Shabine was from somewhere in Berbice.

 The Dutch PM delivered his December apology in the Dutch National Archives in The Hague:

“Good afternoon, ladies and gentlemen,

And for anyone listening or watching in a different time zone:

Bun morgu,

Bon dia,

Good morning,

 Here in the National Archives, history speaks to us through millions of documents.

And though we can’t hear the unwritten voices from the past, the story that emerges from all those documents is not always pretty.

Often it is ugly, painful, and even downright shameful.

That is certainly the case with the role of the Netherlands in the history of slavery”.

[Delivered 19th December 2022.]

 At the Dutch National Archives was a curious touch. Beginning his speech as he did, with an affirmation of archival collections, the Dutch PM issued a reminder that the rules by which these archives and archives everywhere operate were written by the Dutch. The Manual for the Arrangement and Description of Archives, popularly known as “The Dutch Manual” was published by the Dutch trio Samuel Muller, Johan Feith & Robert Fruin in 1898 for the Dutch Association of Archivists, and is the first codification of European archival theory. Through multiple translations, including French, German, English and Chinese, it has secured its place as ‘the last major milestone in archival science and practice’. The archival view of history is no less bewildering than the ghost view.

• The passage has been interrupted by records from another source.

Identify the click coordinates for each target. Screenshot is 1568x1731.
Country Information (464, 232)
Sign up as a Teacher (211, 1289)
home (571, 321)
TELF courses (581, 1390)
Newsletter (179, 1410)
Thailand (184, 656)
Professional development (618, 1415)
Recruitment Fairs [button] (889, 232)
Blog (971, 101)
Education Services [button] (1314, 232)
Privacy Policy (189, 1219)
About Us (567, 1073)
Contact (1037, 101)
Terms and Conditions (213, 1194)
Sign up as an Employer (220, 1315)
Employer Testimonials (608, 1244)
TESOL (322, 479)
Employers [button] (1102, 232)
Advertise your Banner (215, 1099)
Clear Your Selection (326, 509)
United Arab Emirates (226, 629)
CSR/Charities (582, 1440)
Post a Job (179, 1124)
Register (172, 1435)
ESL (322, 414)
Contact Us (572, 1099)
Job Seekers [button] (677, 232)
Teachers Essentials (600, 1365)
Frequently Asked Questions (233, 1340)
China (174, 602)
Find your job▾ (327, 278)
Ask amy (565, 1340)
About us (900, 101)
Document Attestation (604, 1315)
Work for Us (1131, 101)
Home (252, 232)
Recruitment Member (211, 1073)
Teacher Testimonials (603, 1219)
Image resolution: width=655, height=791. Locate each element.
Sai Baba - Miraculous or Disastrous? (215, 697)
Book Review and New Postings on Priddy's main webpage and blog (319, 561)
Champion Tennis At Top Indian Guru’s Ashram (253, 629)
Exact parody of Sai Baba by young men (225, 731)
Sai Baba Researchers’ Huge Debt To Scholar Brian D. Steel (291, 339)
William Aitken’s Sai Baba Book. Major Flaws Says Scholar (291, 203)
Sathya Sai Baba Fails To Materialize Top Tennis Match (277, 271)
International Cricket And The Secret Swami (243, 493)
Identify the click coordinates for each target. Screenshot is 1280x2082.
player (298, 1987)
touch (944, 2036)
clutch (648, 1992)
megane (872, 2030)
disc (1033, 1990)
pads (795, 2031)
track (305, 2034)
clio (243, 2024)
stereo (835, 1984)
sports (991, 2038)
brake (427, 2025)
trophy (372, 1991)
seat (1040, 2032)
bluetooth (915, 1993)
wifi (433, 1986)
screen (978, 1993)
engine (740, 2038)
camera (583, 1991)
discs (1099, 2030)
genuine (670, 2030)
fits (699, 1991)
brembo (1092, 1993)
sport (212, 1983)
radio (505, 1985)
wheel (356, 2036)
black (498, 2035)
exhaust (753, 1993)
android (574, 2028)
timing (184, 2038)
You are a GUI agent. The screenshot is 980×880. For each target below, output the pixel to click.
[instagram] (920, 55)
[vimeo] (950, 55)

 The Dutch National Archives’ ‘until now buried records’ of the 1763 rebellion in the Dutch colony of Berbice have been digitised and are publicly available on their website, in the original Dutch. While they were not enough to yield a Dutch apology, what other, until now unwritten voices of Guyana’s past are housed in the Dutch National Archives? When combined with The Deeds Registry of Guyana, what will these voices from The Hague tell us about the origin myths of land and home in our respective gardens and jungles?